La section du bois en dit long. Un longeron de 60 à 70 mm de hauteur tient mieux dans le temps qu'un tasseau de 40 mm, surtout en 160 cm de large où la portée devient importante. Sur les grandes largeurs, les fabricants sérieux ajoutent une traverse centrale, parfois un pied supplémentaire au milieu. Sans ce renfort, le cadre finit par fléchir et la literie prend un creux au centre, ce qu'on attribue à tort au matelas.
Attention aussi aux assemblages. Les équerres pliées en tôle fine se déforment sous les efforts de torsion, ceux qu'on impose au lit quand on s'assoit sur le bord. Une platine épaisse boulonnée, ou un assemblage par tenon et mortaise sur les modèles les plus soignés, tient nettement mieux.
Pour l'ossature, nous recommandons le bois massif résineux ou le contreplaqué multiplis, et nous déconseillons franchement le panneau de particules. Le pin et l'épicéa offrent un bon rapport entre légèreté et résistance, ils se vissent proprement et acceptent d'être démontés puis remontés.
Le contreplaqué, fait de plis collés à fil croisé, résiste mieux au gauchissement que le massif dans les ambiances humides. On le retrouve souvent sur les sommiers destinés à l'hôtellerie, où le lit est déplacé souvent.

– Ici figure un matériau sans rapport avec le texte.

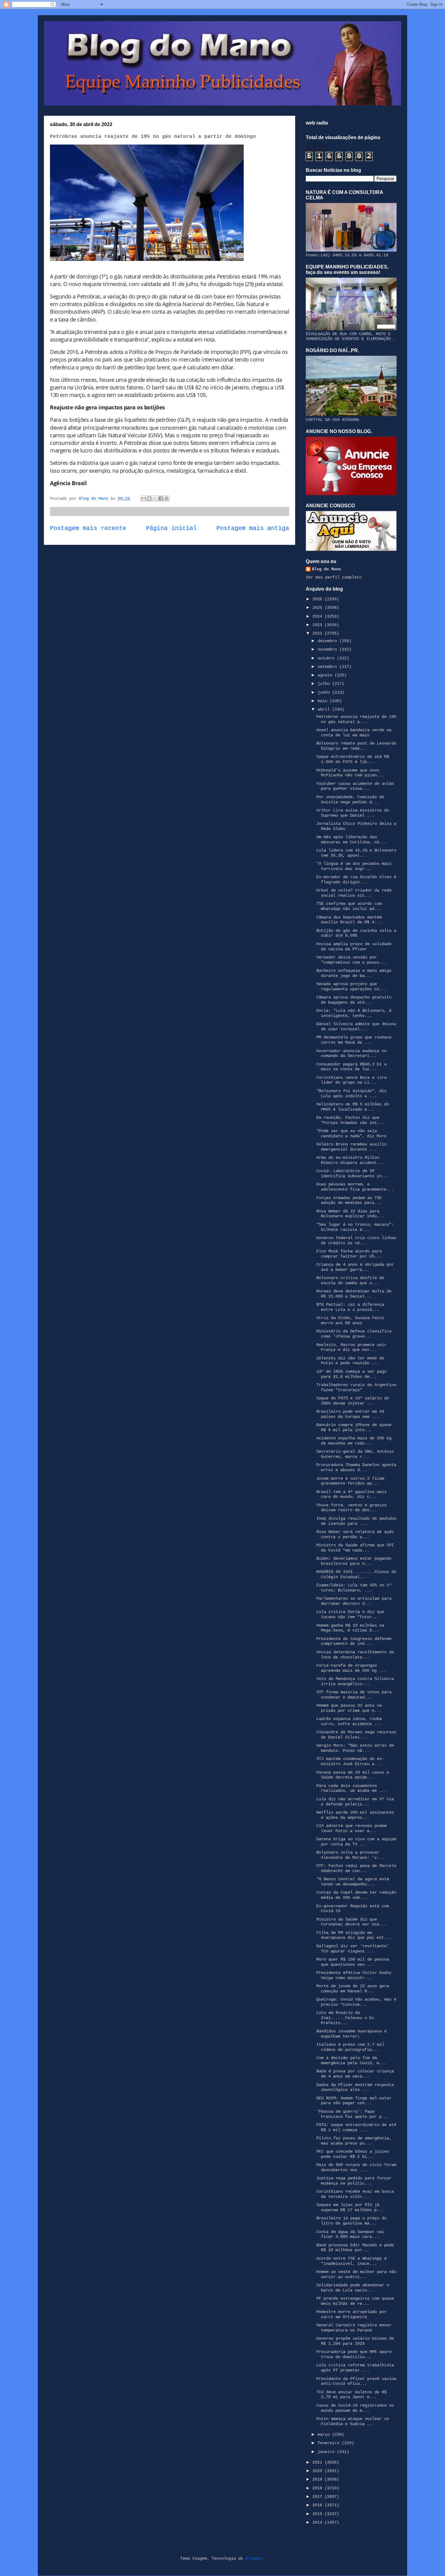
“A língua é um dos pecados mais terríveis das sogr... (353, 866)
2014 (318, 2522)
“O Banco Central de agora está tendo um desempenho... (352, 1882)
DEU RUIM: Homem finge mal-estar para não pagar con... (353, 2101)
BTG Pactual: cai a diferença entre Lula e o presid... (350, 1307)
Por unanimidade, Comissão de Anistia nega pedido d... (350, 800)
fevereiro (330, 2443)
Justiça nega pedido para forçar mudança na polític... (353, 2181)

Le hêtre, plus dense, apparaît surtout sur les lattes plutôt que sur l'ossature complète, à cause de son poids.
Le panneau de particules, lui, ne tient pas les vis dans la durée. Un insert qui prend du jeu dans de l'aggloméré finit par s'arracher, et la réparation est rarement propre. C'est le premier point à vérifier quand un modèle paraît anormalement léger pour ses dimensions. Les bois certifiés FSC ou PEFC, de plus en plus courants, ne changent rien à la mécanique mais garantissent l'origine de la matière.

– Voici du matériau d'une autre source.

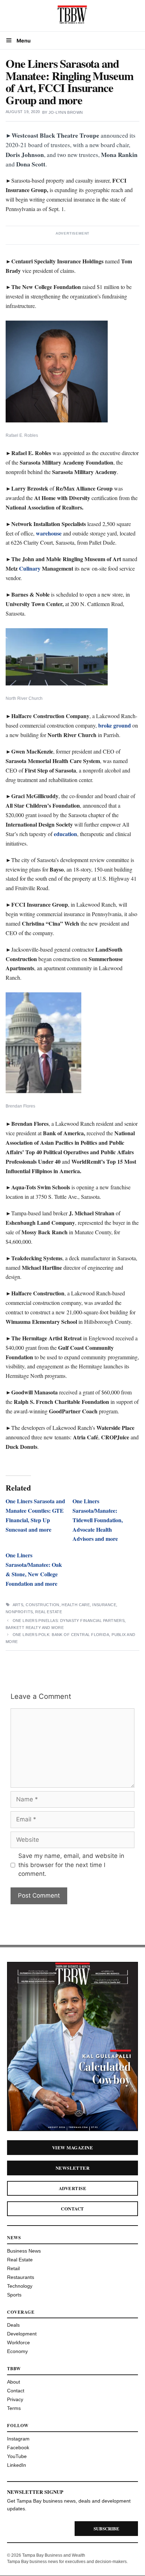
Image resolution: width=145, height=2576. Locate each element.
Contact (72, 2208)
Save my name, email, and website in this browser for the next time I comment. (71, 1864)
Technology (19, 2286)
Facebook (18, 2447)
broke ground (114, 725)
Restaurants (20, 2277)
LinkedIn (16, 2465)
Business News (24, 2251)
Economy (17, 2351)
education (65, 834)
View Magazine (72, 2147)
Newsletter (73, 2167)
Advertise (72, 2188)
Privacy (15, 2399)
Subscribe (106, 2528)
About (13, 2382)
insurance (104, 1605)
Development (22, 2334)
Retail (13, 2268)
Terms (14, 2408)
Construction (42, 1605)
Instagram (18, 2439)
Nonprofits (19, 1612)
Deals (13, 2325)
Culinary (29, 568)
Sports (14, 2295)
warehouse (49, 533)
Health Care (76, 1605)
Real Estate (48, 1612)
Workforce (18, 2342)
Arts (18, 1605)
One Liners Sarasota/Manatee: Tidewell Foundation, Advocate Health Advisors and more (97, 1520)
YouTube (17, 2456)
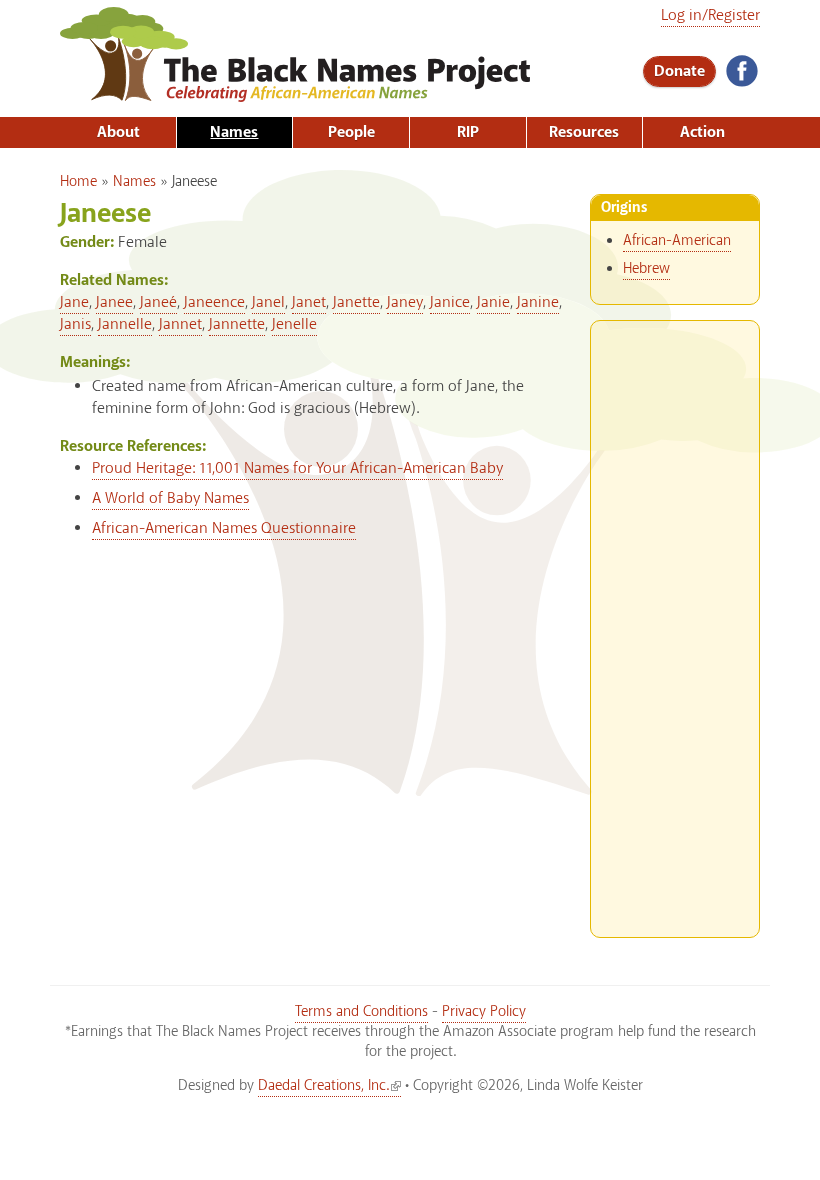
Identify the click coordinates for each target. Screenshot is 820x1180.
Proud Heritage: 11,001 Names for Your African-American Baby (297, 468)
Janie (493, 302)
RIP (468, 132)
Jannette (237, 324)
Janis (75, 324)
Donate (679, 71)
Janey (405, 302)
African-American (677, 241)
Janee (114, 302)
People (351, 132)
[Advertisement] (675, 621)
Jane (74, 302)
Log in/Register (710, 15)
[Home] (295, 95)
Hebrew (646, 269)
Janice (450, 302)
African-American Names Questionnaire (224, 528)
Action (702, 132)
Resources (584, 132)
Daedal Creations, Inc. (323, 1086)
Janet (309, 302)
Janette (356, 302)
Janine (538, 302)
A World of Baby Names (170, 498)
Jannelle (125, 324)
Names (234, 132)
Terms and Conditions (361, 1012)
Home (78, 182)
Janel (268, 302)
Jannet (180, 324)
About (118, 132)
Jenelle (294, 324)
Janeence (214, 302)
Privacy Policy (484, 1012)
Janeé (158, 302)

L’entraxe entre deux lattes conditionne le maintien du matelas.

Les pieds se vissent dans des inserts métalliques noyés dans le bois.
Les lattes équipent l'écrasante majorité des sommiers tapissiers vendus aujourd'hui, parce qu'elles combinent un bon maintien, un coût de fabrication maîtrisé et une compatibilité avec presque tous les matelas. Ce sont des lamelles de bois lamellé-collé, en hêtre ou en bouleau, cintrées et tendues entre les longerons.
Deux montages coexistent. Les lattes fixes sont agrafées ou glissées dans des embouts rigides : le soutien est ferme, homogène, sans réglage possible. Les lattes suspendues reposent dans des embouts en caoutchouc ou en polypropylène qui autorisent un léger débattement, et parfois un curseur de fermeté au niveau des lombaires. Pour un dormeur qui se plaint du bas du dos, ce réglage change réellement quelque chose, à condition que le matelas soit assez souple pour transmettre l'effet.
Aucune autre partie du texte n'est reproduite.